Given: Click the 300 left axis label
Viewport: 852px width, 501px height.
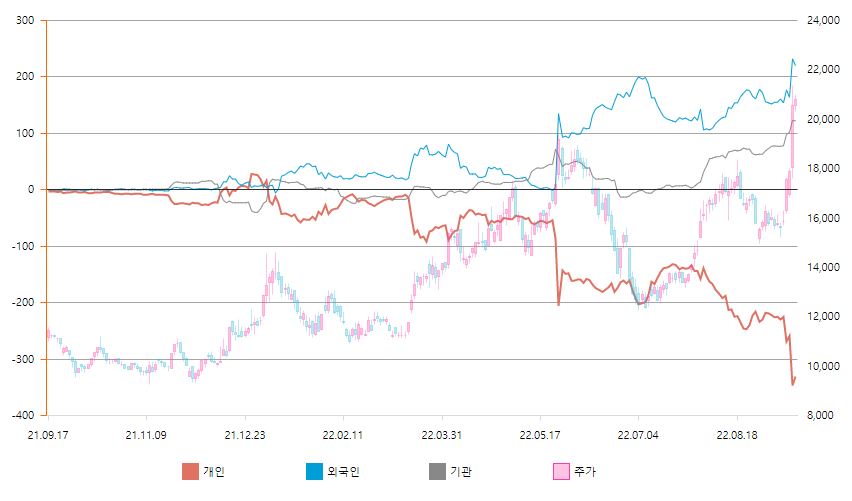Looking at the screenshot, I should click(26, 21).
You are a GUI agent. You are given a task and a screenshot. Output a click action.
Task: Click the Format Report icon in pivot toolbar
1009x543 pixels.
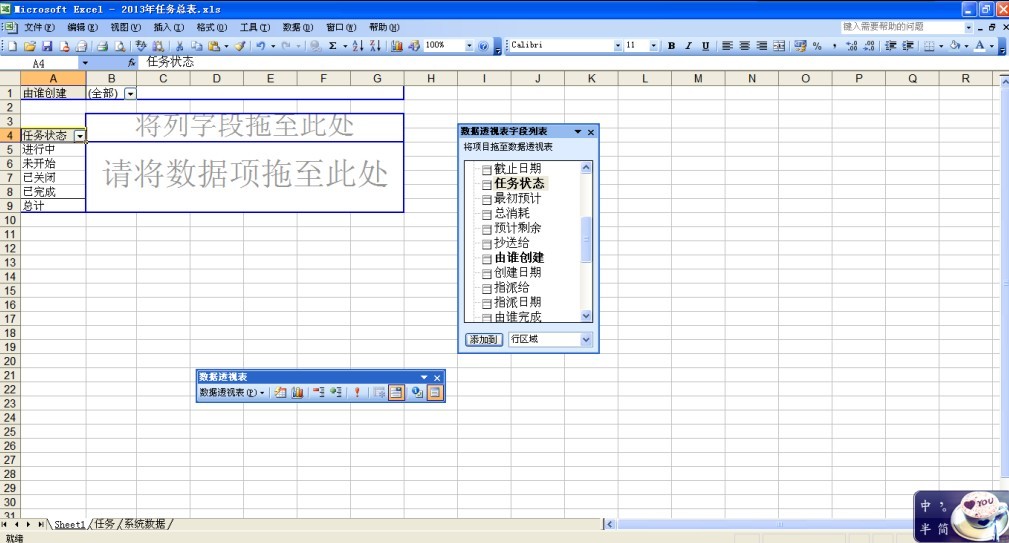[281, 393]
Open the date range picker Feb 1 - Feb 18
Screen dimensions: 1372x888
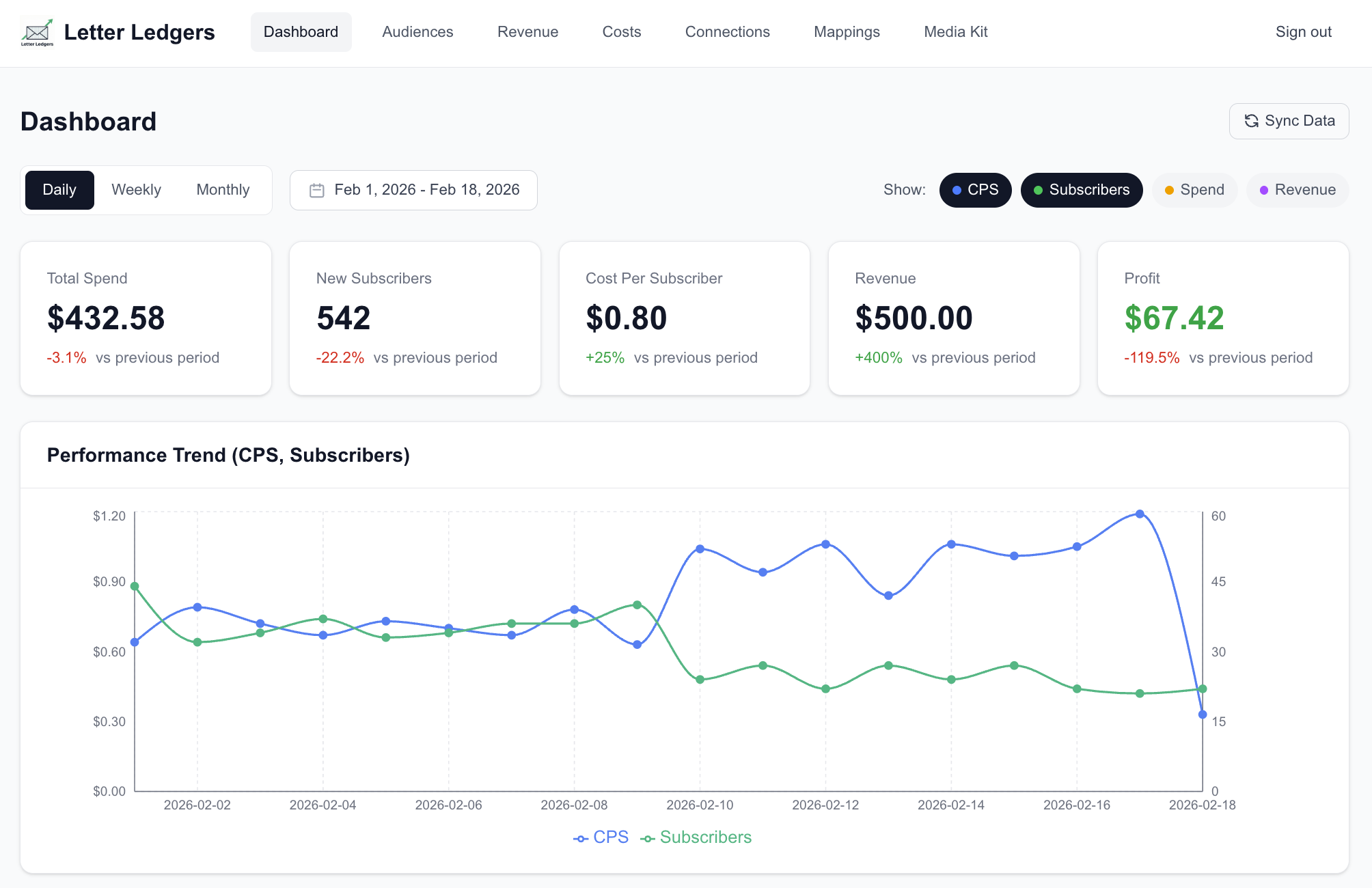[x=413, y=190]
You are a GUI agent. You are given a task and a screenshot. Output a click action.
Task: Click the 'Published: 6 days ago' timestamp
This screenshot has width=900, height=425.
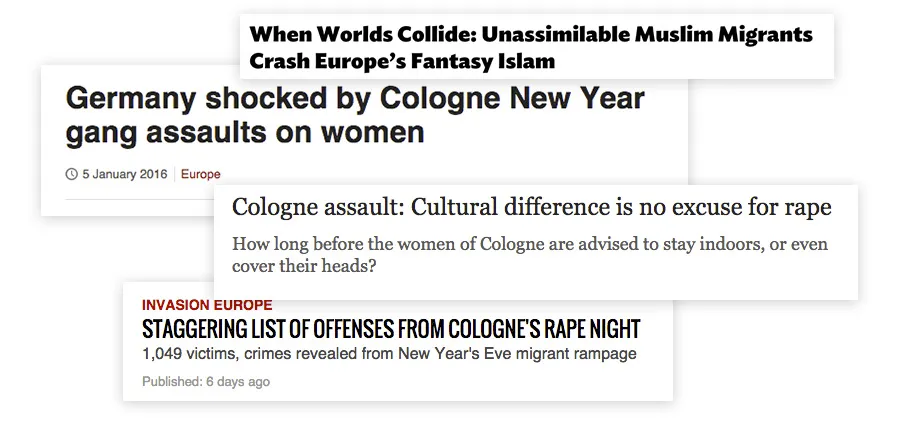point(205,381)
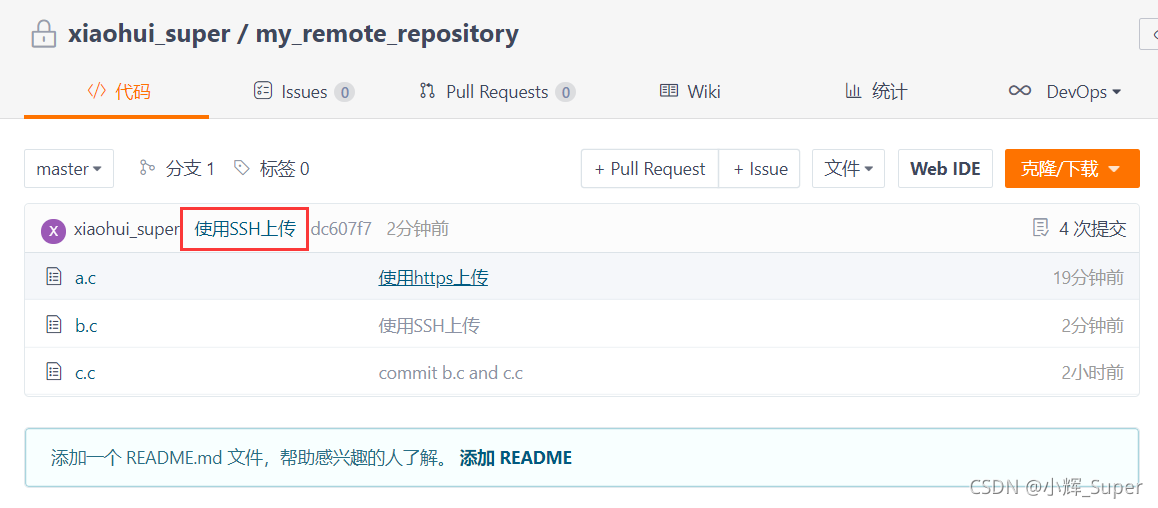Open the 统计 statistics tab
The width and height of the screenshot is (1158, 508).
click(876, 92)
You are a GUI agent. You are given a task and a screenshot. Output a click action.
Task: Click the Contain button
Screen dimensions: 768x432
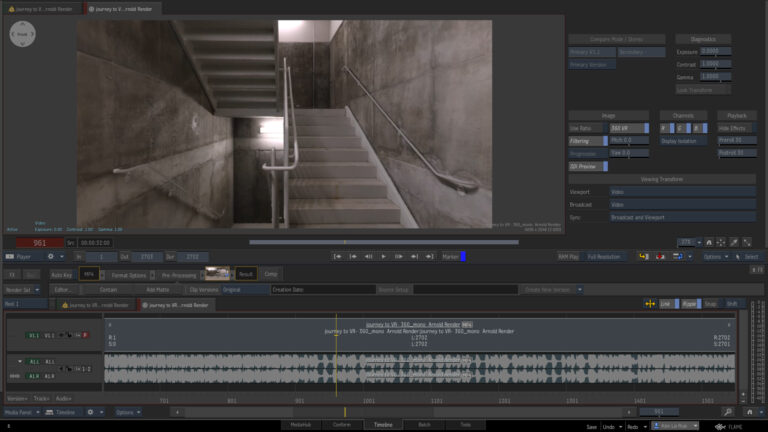pyautogui.click(x=108, y=290)
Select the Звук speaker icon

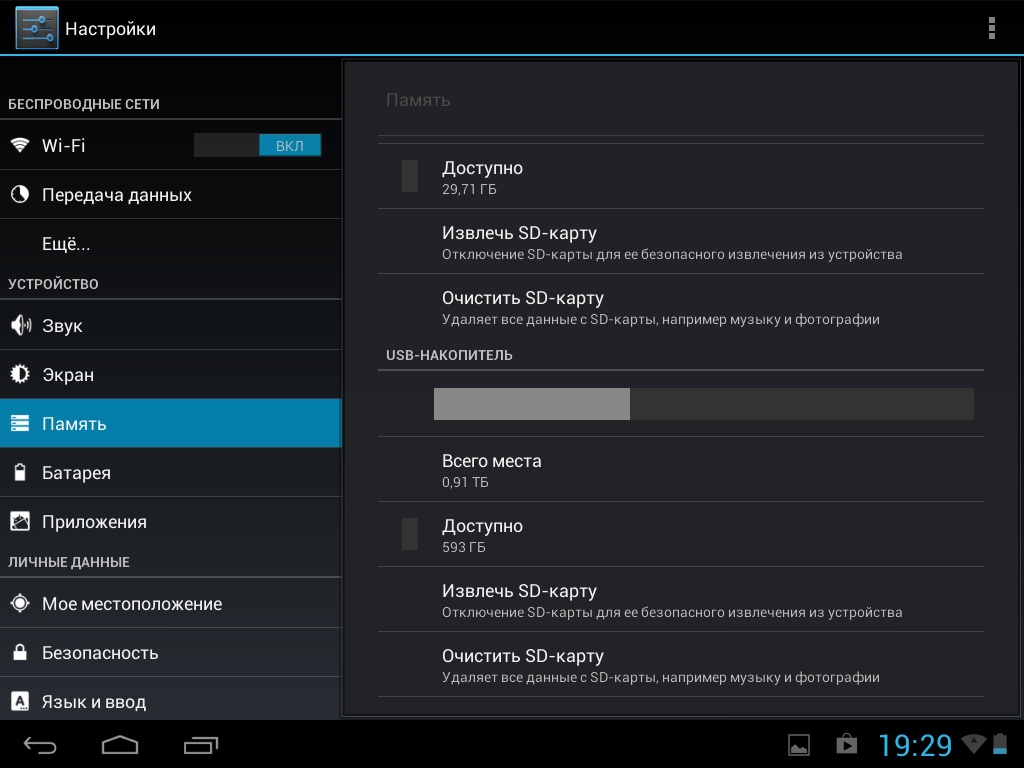(20, 326)
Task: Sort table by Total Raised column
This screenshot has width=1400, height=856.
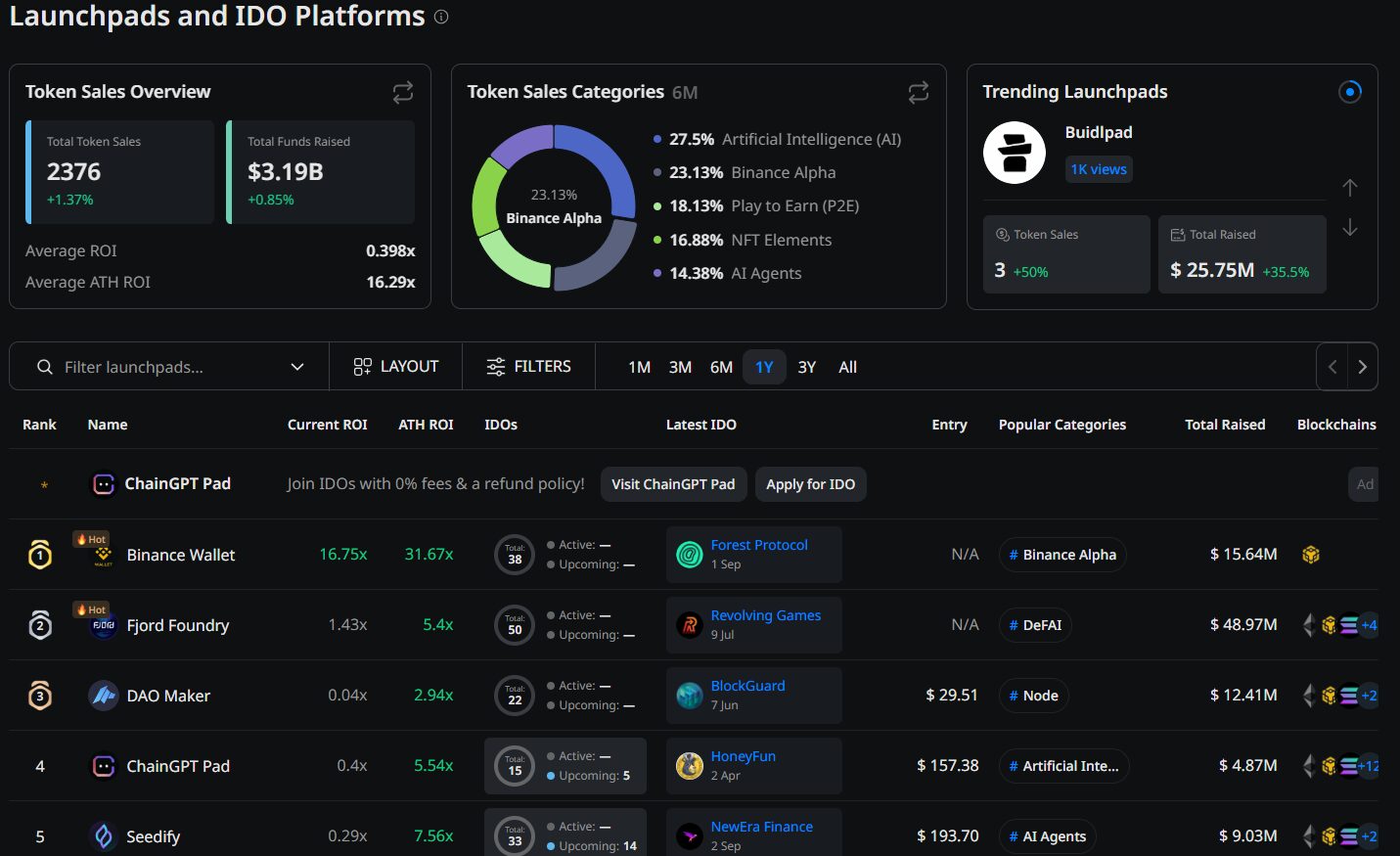Action: 1225,425
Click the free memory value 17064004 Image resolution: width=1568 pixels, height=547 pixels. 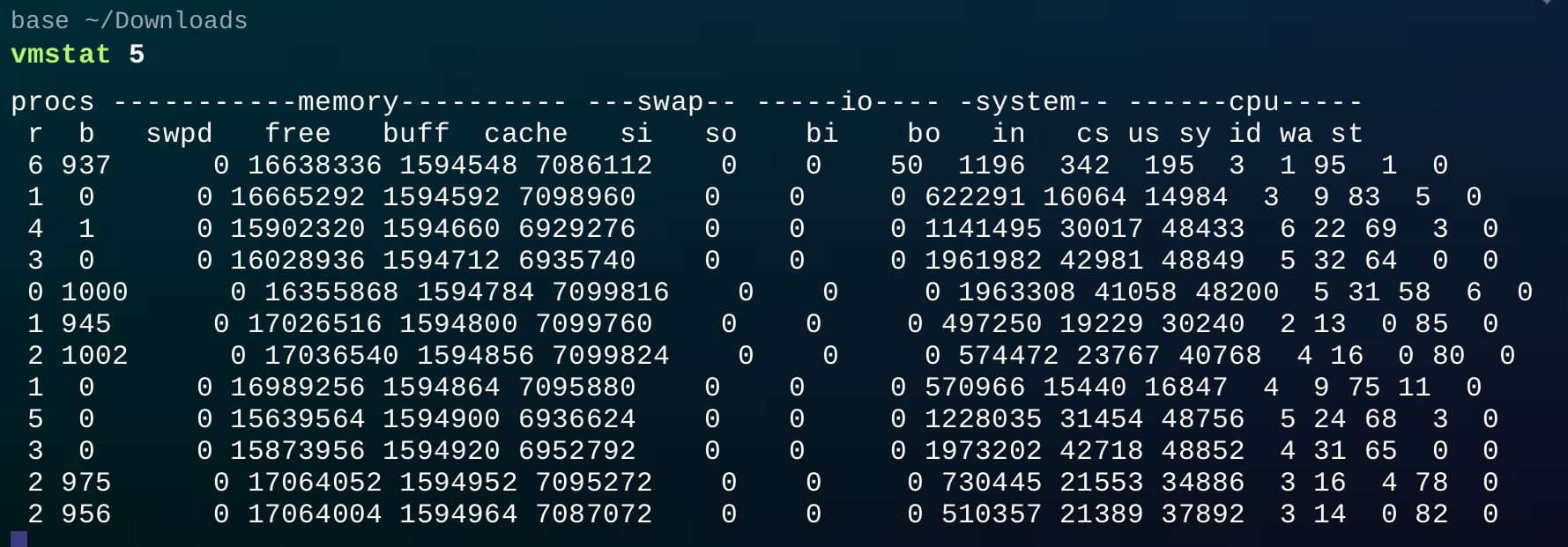click(315, 514)
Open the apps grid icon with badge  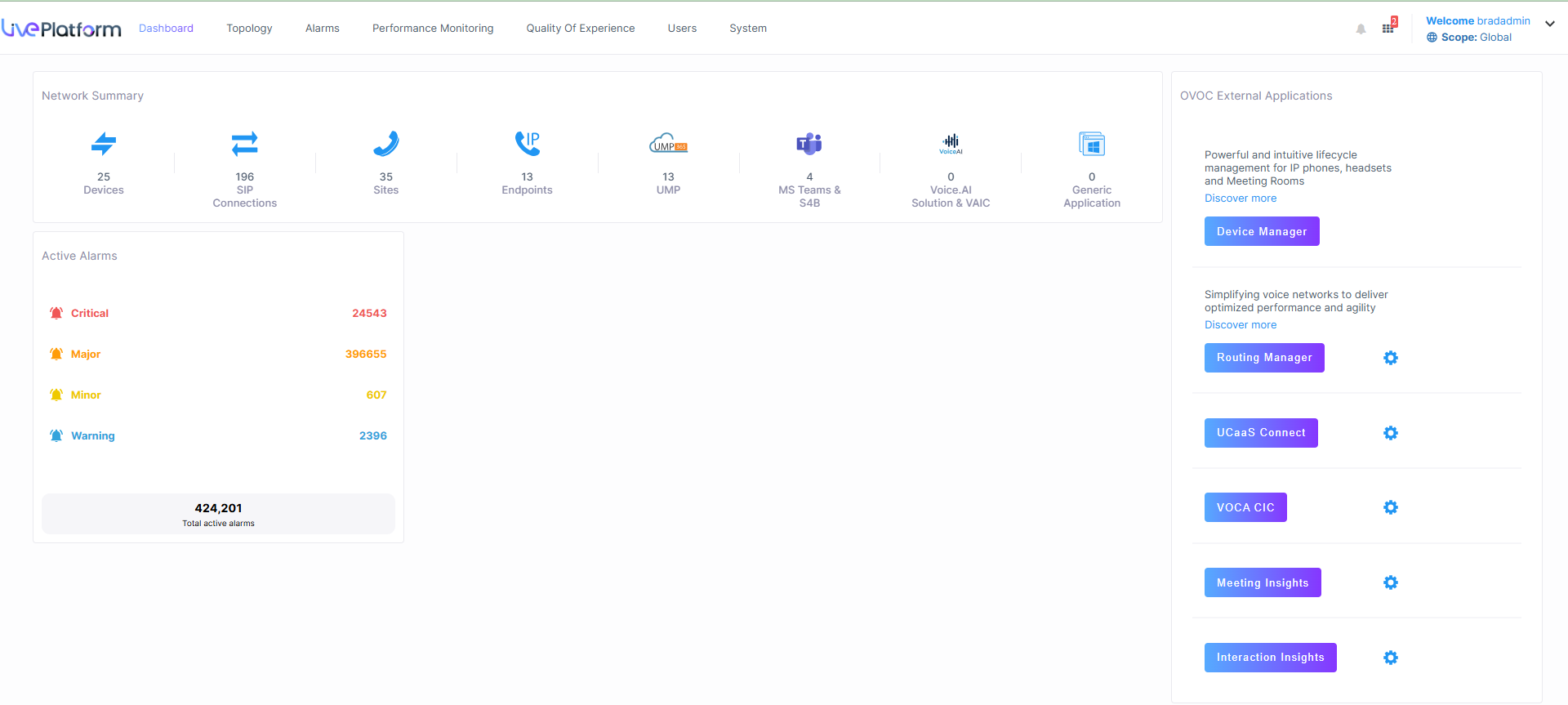click(1388, 29)
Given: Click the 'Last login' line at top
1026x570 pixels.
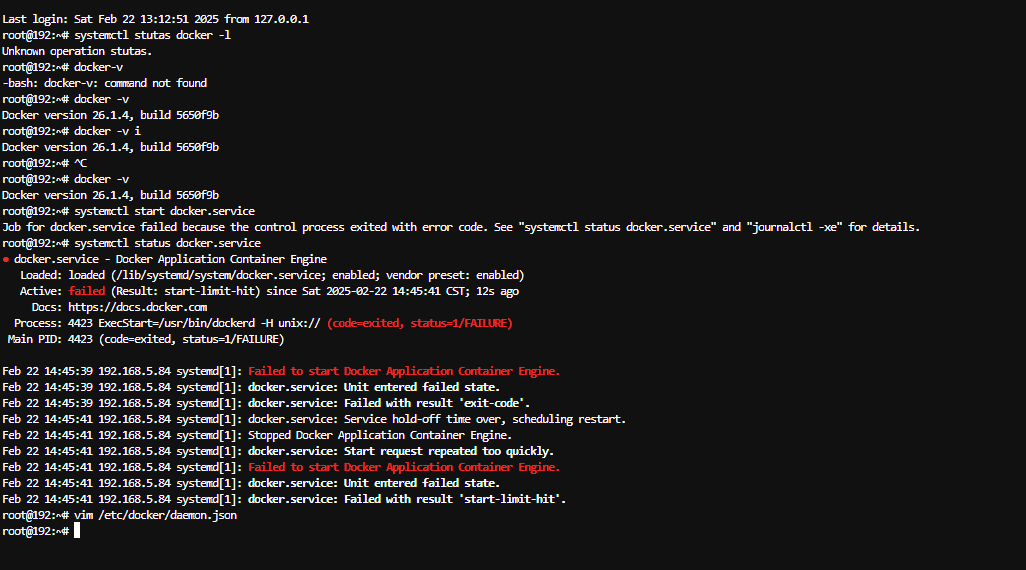Looking at the screenshot, I should [x=155, y=19].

- JOB
Quote the data above word for word, beginning with its first line and going on through the line with "Action: 1225,425". Leave the pictures out.

- RESPONSE
Given: Click the 300 left axis label
Viewport: 852px width, 501px height.
Looking at the screenshot, I should click(26, 21).
You are a GUI agent. You are given a task and a screenshot. Output a click action.
Task: Click the Format Report icon in pivot toolbar
1009x543 pixels.
[281, 393]
Open the date range picker Feb 1 - Feb 18
Screen dimensions: 1372x888
[x=413, y=190]
You are a GUI agent. You are given a task and a screenshot. Output a click action.
Task: Click the 'Published: 6 days ago' timestamp
This screenshot has width=900, height=425.
point(205,381)
Open the 统计 statistics tab
The width and height of the screenshot is (1158, 508).
click(876, 92)
You are a GUI agent. You are given a task and a screenshot. Output a click action.
Task: Click the Contain button
Screen dimensions: 768x432
pyautogui.click(x=108, y=290)
Select the Звук speaker icon

(20, 326)
Task: Sort table by Total Raised column
This screenshot has width=1400, height=856.
Action: 1225,425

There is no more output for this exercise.